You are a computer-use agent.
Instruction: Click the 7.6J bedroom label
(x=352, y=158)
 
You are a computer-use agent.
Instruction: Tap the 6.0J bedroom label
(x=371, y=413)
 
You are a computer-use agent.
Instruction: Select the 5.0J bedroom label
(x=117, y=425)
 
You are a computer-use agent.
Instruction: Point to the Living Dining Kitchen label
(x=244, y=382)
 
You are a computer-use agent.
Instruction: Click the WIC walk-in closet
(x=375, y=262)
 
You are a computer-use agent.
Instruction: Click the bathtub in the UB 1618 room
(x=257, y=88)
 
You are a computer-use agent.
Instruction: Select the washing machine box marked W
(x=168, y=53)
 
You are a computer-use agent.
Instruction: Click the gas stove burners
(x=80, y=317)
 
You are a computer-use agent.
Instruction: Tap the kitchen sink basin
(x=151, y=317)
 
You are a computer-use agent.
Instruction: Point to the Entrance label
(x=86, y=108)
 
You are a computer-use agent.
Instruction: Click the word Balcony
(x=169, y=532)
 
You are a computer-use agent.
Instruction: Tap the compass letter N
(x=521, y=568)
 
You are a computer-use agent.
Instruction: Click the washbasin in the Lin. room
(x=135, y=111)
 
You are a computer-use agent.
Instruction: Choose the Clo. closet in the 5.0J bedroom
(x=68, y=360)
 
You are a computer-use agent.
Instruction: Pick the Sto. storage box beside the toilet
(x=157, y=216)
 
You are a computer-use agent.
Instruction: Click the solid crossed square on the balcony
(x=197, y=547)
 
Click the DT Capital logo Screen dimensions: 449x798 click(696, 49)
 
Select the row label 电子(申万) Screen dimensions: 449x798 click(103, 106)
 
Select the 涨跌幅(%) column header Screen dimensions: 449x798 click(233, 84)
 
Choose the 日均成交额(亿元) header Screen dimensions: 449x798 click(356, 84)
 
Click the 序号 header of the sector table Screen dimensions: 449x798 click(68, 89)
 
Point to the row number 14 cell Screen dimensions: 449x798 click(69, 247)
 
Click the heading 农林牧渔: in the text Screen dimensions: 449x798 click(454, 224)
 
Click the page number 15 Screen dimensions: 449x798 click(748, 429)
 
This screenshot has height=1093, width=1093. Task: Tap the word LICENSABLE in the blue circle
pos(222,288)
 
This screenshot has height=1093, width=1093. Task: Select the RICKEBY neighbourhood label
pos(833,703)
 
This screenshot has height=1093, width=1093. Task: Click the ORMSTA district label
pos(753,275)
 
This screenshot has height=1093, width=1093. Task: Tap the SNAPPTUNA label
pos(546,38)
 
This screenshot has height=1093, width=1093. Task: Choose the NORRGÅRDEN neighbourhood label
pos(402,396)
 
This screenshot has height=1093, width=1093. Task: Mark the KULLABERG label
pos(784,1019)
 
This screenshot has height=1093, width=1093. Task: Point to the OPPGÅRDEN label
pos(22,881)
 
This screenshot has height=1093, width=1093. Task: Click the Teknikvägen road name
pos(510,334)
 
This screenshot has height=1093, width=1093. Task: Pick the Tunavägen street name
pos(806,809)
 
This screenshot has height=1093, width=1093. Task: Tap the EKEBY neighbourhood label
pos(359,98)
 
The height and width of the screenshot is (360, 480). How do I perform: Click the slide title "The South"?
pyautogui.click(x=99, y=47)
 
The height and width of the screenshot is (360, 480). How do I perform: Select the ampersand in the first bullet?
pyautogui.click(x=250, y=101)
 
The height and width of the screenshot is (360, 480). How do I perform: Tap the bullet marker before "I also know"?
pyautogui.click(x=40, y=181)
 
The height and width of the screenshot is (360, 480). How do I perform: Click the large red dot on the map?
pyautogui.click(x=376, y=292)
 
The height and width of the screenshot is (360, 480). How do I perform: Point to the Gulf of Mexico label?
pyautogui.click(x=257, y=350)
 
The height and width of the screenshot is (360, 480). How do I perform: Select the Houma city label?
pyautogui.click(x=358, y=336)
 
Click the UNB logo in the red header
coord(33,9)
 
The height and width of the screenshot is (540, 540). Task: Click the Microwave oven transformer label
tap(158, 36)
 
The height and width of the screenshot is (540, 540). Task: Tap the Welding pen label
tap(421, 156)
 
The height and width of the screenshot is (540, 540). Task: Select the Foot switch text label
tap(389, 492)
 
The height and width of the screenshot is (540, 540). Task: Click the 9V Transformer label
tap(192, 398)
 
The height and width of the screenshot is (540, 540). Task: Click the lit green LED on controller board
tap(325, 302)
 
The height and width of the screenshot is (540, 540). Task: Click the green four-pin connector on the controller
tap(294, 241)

....

• Directions for this task: Print the lines of the material from the one containing "Teknikvägen road name" through the one containing "pos(359,98)", both included, exactly as they appear.

• Expected output:
This screenshot has height=1093, width=1093. Task: Click the Teknikvägen road name
pos(510,334)
 
This screenshot has height=1093, width=1093. Task: Pick the Tunavägen street name
pos(806,809)
 
This screenshot has height=1093, width=1093. Task: Tap the EKEBY neighbourhood label
pos(359,98)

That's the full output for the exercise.